--- Bacaan ---
☆ ☆ ☆ ☆ ☆ ☆ ☆

Seorang mukmin yang ingin mendapat ridla Allah swt.
Harus berusaha untuk melakukan perbuatan-perbuatan yang diridai-Nya.
Salah satunya adalah mencintai sesama saudaranya seiman seperti ia
mencintai dirinya, sebagaimana dinyatakan dalam hadits di atas.
Namun demikian, hadits di atas tidak dapat diartikan
bahwa seorang mukmin yang tidak mencintai saudaranya seperti mencintai
dirinya sendiri berarti tidak beriman. Maksud pernyataan لاَيُؤْمِنُ أَحَدُكُمْ pada hadits di atas, “tidak sempurna keimanan seseorang” jika tidak mencintai saudaranya seperti mencintai dirinya sendiri. Jadi, haraf nafi لاَ pada hadits tersebut berhubungan dengan ketidaksempurnaan.

☆ ☆ ☆ ☆ ☆ ☆ ☆

--- Data Tersedia ---
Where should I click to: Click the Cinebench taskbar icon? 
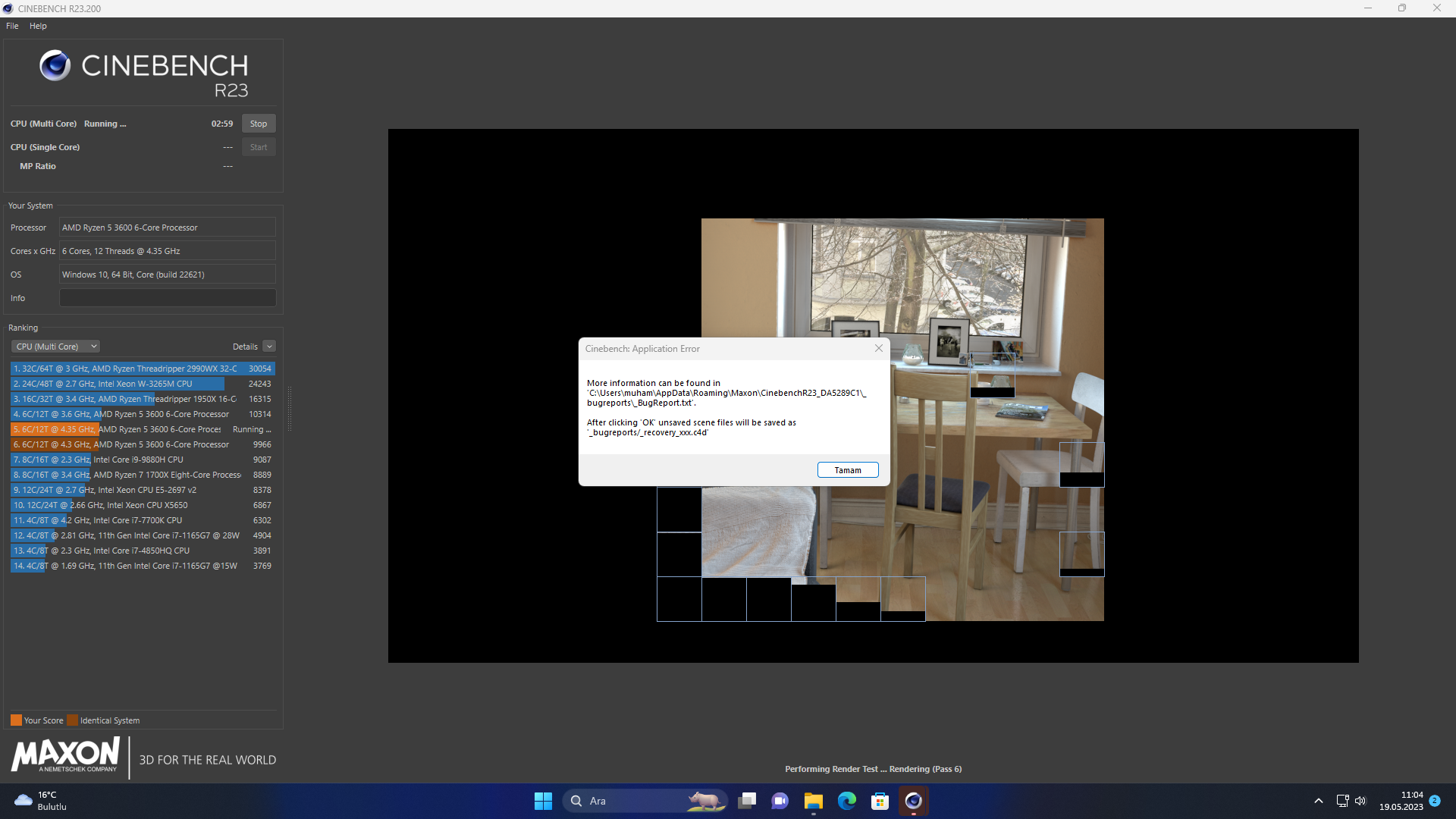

☆ ☆ ☆ ☆ ☆ ☆ ☆

--- Tugas ---
Teruskan bacaan tentang mencintai saudara seiman, mulai setelah kalimat terakhirnya.

--- Jawaban ---
Hadits di atas juga menggambarkan bahwa Islam sangat
menghargai persaudaraan dalam arti sebenarnya. Persaudaraan yang datang
dari hati nurani, yang dasarnya keimanan dan bukan hal-hal lain,
sehingga betul-betul merupakan persaudaraan murni dan suci. Persaudaraan
yang akan abadi seabadi imannya kepada Allah swt. Dengan kata lain,
persaudaraan yang didasarkan Illah, sebagaimana diterangkan dalam banyak hadits tentang keutamaan orang yang saling mencintai karena Allah swt., di antaranya:
عََنْ
أَبِيْ هُرَيْرَةَ رَضِيَ اللهُ عَنْهُ قَالَ: قَالَ رَسُوْلُ اللهِ صَلَّى
اللهُ عَلَيْهِ وَسَلَّمَ: إِنَّ اللهَ تَعَالَى يَقُوْلُ يَوْمَ
الْقِيَامَةِ: أَيْنَ الْمُتَحَابُّوْنَ بِجَلاَلِيْ اَلْيَوْمَ
أُظِلُّهُمْ فِى ظِلِّيْ يَوْمَ لاَظِلَّ إِلاَّ ظِلُّهُ (رواه مسلم)
Abu Hurairah berkata, Rasulullah saw. bersabda, “pada hari kiamat allah
swt. akan berfirman, ‘di manakah orang yang saling terkasih sayang
karena kebesaran-Ku, kini aku naungi di bawah naungan-Ku, pada saat
tiada naungan, kecuali naungan-Ku.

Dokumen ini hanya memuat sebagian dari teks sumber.